Las Vegas Review-Journal

Former police officer linked to spree in 1970s, 1980s

- By Sophia Bollag and Don Thompson The Associated Press

SACRAMENTO, Calif. — ADNA match led to the arrest of a 72-yearold former police officer in one of the most baffling and sadistic crime sprees of the 1970s and ’80s — a string of at least 12 slayings and 45 rapes in California by an attacker dubbed the Golden State Killer, police said Wednesday.

Armed with a gun, the masked attacker would break into homes while single women or couples were sleeping. He sometimes tied up the man and piled dishes on his back, then raped the woman while threatenin­g to kill them both if the dishes tumbled. He often took souvenirs from his victims, who ranged in age from 13 to 41.

The match led to Joseph James Deangelo, who was fired in 1979 from the police department in Auburn, northeast of Sacramento. Despite thousands of tips over the years, his name had not been on authoritie­s’ radar before last week, District Attorney Anne Marie Schubert said.

“We knew we were looking for a needle in a haystack, but we also knew that needle was there,” Schubert said. “We found the needle in the haystack, and it was right here in Sacramento.”

“The answer was always going to be in the DNA,” she said.

Sacramento County Sheriff Scott Jones referred to the genetic material as “discarded DNA,” but authoritie­s refused to give specifics about how it was collected.

Deangelo was arrested on suspicion of committing four killings in Sacramento and Ventura counties, authoritie­s said.

The suspect was fired from the Auburn department in 1979 after he was arrested for stealing a can of dog repellant and a hammer from a drug store, according to Auburn Journal articles from the time.

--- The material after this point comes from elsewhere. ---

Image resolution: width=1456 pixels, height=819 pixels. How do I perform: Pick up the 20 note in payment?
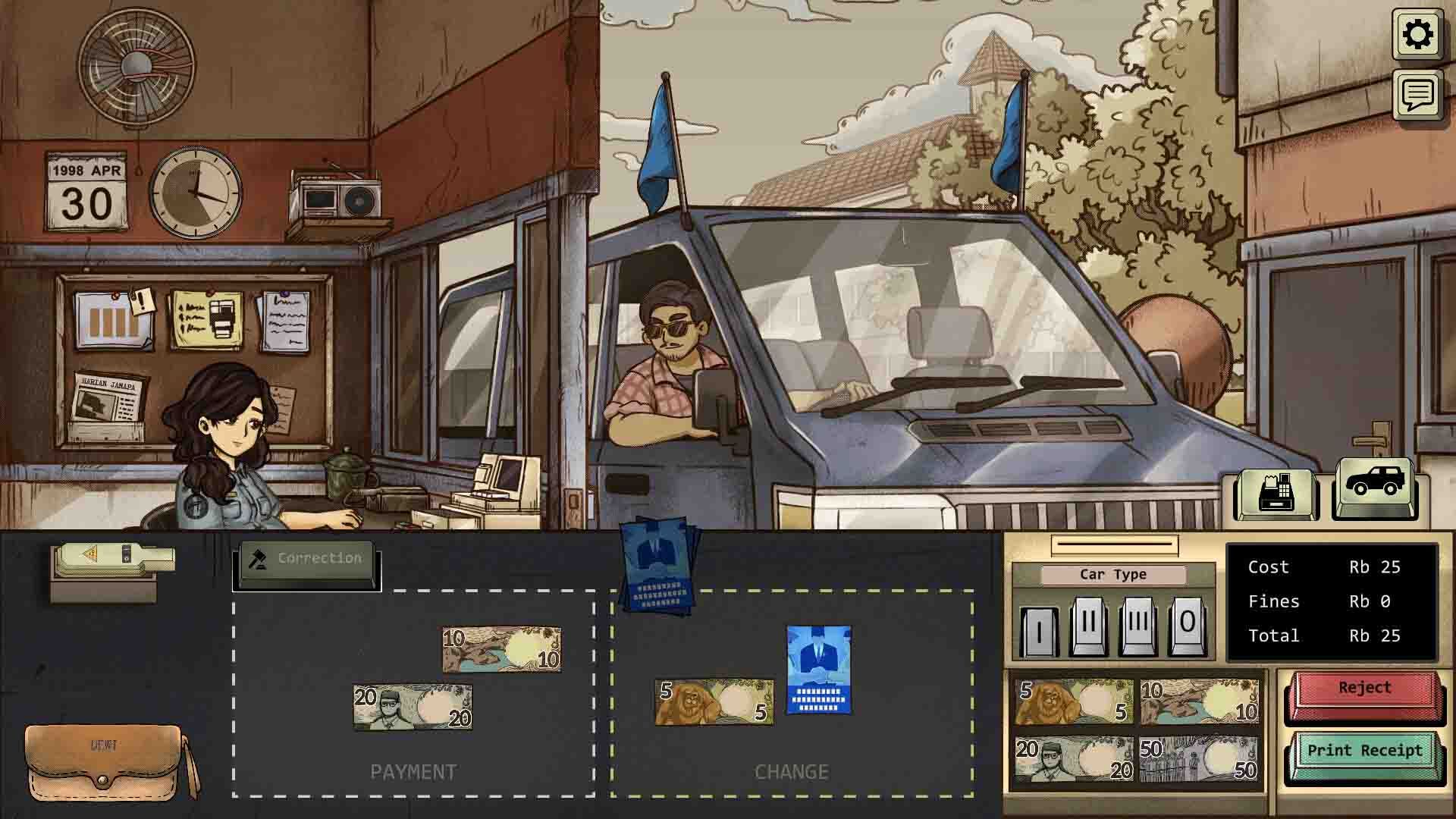[413, 708]
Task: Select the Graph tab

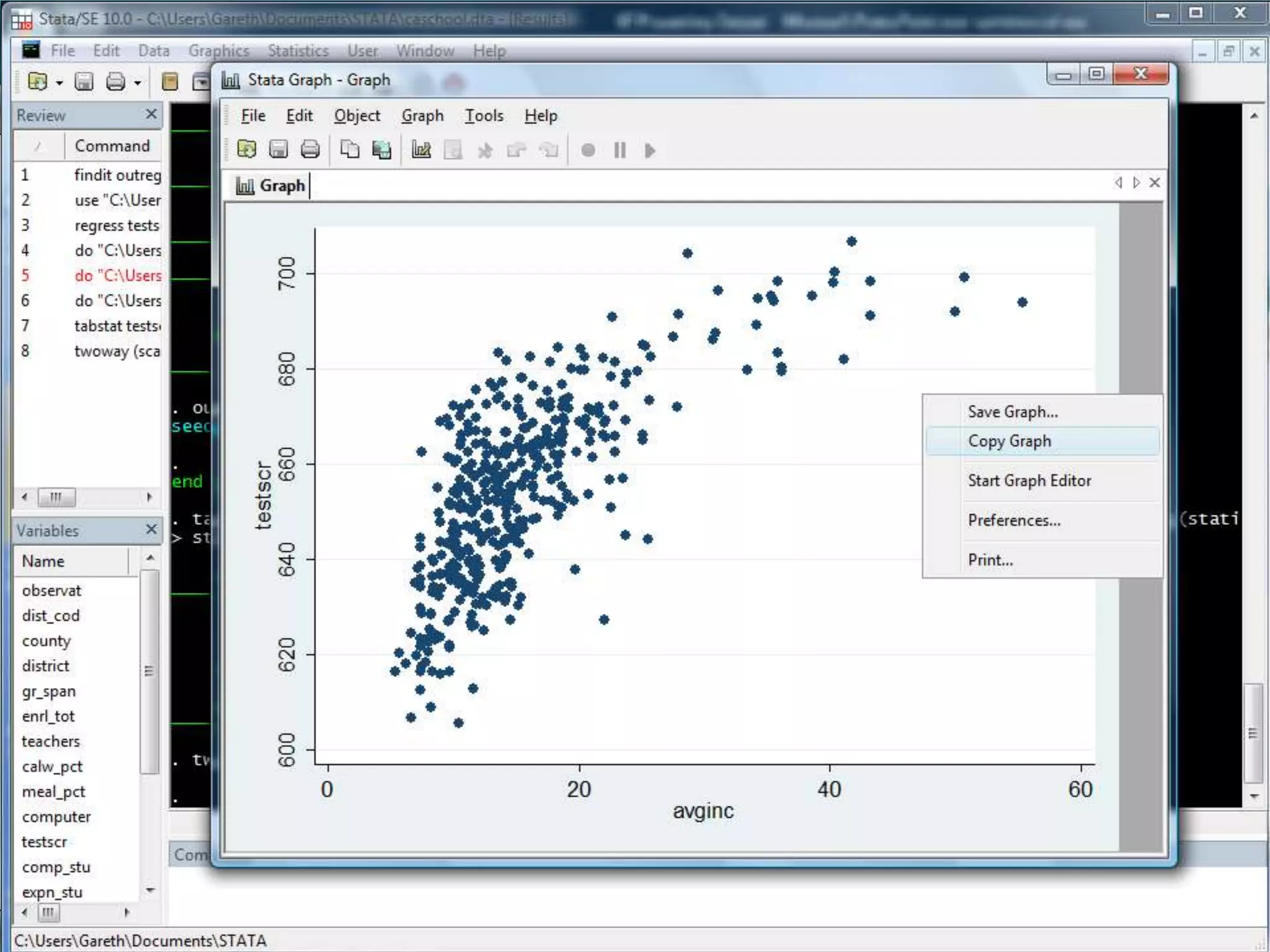Action: (271, 185)
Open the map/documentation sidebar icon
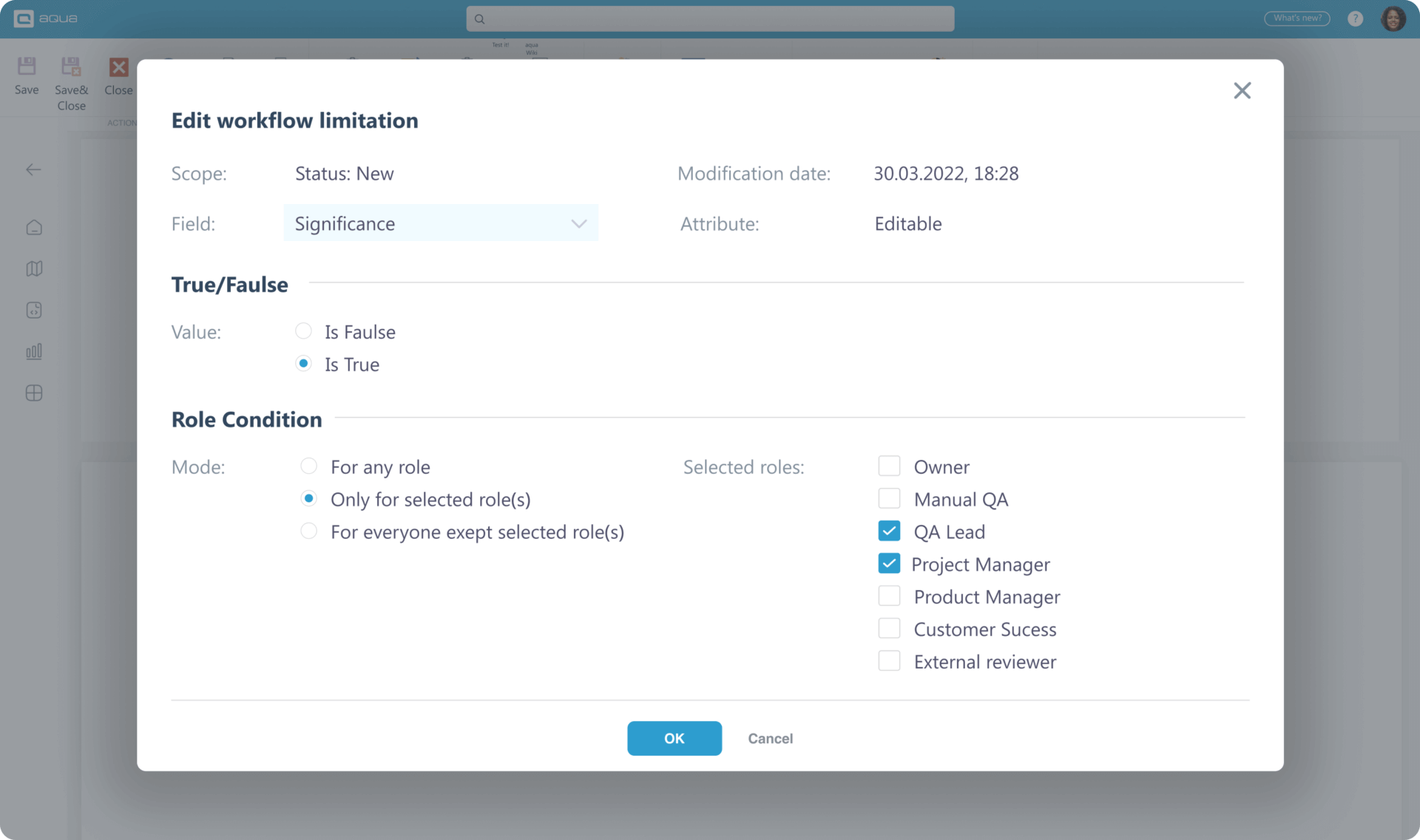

As the crimes unfolded across the state, authoritie­s called the attacker by different names. He was dubbed the East Area Rapist after his start in Northern California, the Original Night Stalker after a series of Southern California slayings and the Diamond Knot Killer for using an elaborate binding method on two of his victims.

He was most recently called the Golden State Killer.

In 2016, the FBI and California officials renewed their search for the East Area Rapist and announced a $50,000 reward for his arrest and conviction. He was linked to a total of more than 175 crimes between 1976 and 1986.

Authoritie­s decided to publicize the case in advance of the 40th anniversar­y of his first known assault in Sacramento County.

Deangelo, who was also a police officer in Exeter, in Southern California, from 1973 to 1976, was taken into custody without incident as officers surprised him at his Sacramento-area home, Jones said.